The National Institute on Drug Abuse reports that MDMA users may experience short-term symptoms such as muscle tension, involuntary teeth clenching, nausea, blurred vision, faintness and chills or sweating. The organization warns that on rare occasions, consuming high doses can lead to hyperthermia, which can result in liver, kidney or cardiovascular failure or even death.
Dr. Eugene Kiyatkin, a scientist at NIDA, wrote in an email that his June study in The Journal of Neuroscience disproved the "widespread belief that all of the health complications associated with MDMA are related to chemical contamination."

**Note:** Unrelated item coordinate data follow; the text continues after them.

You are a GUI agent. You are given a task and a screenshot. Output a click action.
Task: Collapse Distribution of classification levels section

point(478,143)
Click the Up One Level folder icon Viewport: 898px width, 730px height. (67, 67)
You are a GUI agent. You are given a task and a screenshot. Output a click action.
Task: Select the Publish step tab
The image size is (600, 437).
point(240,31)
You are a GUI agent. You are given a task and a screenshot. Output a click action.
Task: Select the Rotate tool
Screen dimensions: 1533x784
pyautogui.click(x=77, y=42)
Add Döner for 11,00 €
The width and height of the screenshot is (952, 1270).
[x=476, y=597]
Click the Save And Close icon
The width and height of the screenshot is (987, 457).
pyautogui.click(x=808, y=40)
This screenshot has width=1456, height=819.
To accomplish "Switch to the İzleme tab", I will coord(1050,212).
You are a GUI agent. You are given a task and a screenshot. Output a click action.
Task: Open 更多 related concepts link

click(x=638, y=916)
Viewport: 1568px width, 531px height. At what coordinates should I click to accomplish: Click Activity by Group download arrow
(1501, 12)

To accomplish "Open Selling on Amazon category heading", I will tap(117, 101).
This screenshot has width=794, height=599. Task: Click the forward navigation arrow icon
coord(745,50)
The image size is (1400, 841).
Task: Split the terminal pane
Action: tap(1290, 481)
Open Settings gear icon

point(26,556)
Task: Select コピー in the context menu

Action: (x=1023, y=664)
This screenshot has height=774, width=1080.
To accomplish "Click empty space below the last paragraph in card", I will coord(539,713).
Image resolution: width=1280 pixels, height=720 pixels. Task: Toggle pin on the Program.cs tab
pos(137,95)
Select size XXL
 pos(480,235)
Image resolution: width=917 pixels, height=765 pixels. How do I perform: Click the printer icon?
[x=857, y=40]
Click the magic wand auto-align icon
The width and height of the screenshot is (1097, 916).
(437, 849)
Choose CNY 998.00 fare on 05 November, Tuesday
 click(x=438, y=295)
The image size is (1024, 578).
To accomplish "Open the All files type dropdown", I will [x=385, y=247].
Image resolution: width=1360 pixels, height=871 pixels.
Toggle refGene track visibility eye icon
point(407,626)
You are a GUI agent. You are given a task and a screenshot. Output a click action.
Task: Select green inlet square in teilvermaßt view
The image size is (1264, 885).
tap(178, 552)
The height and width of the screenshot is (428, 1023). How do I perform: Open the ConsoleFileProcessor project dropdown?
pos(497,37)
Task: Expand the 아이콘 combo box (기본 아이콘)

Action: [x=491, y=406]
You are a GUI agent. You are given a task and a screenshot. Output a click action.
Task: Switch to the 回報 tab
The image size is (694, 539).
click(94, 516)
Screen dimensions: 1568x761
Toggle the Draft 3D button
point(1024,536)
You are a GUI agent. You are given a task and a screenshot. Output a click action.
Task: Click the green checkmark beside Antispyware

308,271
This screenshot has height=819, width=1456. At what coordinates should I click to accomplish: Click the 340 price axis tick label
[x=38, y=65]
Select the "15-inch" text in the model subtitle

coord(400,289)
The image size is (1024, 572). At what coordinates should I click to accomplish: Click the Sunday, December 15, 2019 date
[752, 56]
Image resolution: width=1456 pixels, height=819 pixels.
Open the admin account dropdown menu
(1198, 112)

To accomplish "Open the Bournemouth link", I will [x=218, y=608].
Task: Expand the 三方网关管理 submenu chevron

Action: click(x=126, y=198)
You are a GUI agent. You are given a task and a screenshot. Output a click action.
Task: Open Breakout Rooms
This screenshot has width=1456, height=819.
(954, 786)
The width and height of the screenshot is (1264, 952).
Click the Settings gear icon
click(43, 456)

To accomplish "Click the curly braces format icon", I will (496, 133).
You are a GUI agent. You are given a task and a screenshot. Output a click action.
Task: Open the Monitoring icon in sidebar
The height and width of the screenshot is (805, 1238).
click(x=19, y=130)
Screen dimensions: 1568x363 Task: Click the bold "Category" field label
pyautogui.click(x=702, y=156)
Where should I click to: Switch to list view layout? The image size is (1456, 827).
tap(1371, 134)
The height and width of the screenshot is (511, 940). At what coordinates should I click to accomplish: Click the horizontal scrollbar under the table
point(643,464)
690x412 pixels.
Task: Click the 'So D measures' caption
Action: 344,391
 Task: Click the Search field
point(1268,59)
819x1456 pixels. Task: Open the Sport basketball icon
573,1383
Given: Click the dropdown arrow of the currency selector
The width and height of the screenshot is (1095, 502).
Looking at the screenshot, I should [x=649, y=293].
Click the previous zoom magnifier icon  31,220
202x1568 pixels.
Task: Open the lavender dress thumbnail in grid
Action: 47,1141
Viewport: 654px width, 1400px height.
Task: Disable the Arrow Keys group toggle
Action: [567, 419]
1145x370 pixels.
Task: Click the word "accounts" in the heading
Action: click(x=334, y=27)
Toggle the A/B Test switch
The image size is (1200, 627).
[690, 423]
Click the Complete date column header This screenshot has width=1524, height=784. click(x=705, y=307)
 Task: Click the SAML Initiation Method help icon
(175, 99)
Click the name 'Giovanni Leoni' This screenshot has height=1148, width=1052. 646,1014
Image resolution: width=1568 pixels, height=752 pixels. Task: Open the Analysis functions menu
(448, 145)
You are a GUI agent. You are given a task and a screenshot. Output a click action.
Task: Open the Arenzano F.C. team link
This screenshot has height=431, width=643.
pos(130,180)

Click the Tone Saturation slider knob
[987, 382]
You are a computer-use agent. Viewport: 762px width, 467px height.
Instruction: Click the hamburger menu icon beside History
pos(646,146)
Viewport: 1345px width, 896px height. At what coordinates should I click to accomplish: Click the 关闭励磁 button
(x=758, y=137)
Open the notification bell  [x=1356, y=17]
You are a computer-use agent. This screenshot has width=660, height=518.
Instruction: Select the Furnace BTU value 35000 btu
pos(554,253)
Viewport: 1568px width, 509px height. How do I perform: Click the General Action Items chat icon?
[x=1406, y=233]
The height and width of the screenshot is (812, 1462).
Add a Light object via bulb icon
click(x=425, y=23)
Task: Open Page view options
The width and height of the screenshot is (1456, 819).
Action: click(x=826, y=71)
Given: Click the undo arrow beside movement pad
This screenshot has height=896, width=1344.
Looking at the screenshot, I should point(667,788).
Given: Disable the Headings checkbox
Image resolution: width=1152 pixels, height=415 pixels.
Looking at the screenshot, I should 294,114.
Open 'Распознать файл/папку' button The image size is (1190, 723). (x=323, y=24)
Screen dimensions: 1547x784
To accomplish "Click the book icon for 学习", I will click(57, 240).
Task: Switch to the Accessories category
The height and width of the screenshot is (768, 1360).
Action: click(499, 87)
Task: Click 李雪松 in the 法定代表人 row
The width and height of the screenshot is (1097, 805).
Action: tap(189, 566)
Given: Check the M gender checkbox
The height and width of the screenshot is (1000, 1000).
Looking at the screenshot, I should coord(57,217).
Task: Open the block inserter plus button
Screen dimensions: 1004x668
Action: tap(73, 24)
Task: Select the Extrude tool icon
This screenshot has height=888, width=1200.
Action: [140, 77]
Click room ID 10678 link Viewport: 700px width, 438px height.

Kiyatkin's study determined that even moderate doses of pure MDMA can be lethal to rats in conditions that mimic the hot, crowded conditions of concerts. "Pure MDMA can be very dangerous," Kiyatkin said.
He said that although low doses of MDMA had mild effects on rats in solitary, cool conditions, any potential therapeutic benefits "must take into account MDMA's negative health effects."
Mithoefer said the most common side effects seen in a controlled setting with pure MDMA are slightly elevated blood pressure and pulse. He agreed that more research and larger studies are needed.
"Multi-center studies need to be conducted before we ask the FDA for approval," Mithoefer said. "But I think that legalization is very likely if research continues to show same results."
An important differentiation: MDMA vs. Molly
Those on both sides of the MDMA debate agree there's a lot of confusion about what exactly MDMA is.
Media outlets and anti-drug organizations, including NIDA, tend to group MDMA with Ecstasy and Molly without drawing any distinction between them.
But experts say that although Molly was touted as pure MDMA when it hit the market around a decade ago, today it could be any number of drugs.
Harvard Medical School professor John Halpern said Molly is no safer than Ecstasy — which earned a bad reputation in the 1990s as the number of adulterants in the pills increased.
"There's an enormous amount of drug substitution going on with Molly today," said UCLA professor Charles Grob, who conducted the first Phase-1 study of MDMA on humans in 1995. "You have no idea what you're really getting."
The Drug Enforcement Agency reported that only 13% of Molly seized in New York from 2009-2013 contained any MDMA whatsoever, and even then it often was mixed with other drugs. DEA spokesman Rusty Payne said that what is sold as Molly is often Methylone — a dangerous stimulant with hallucinogenic effects — or one of the up to 300 new "designer synthetic drugs" coming out of China each year.
"Molly is not one particular drug," Payne said. "This is a game of Russian roulette when you abuse this stuff."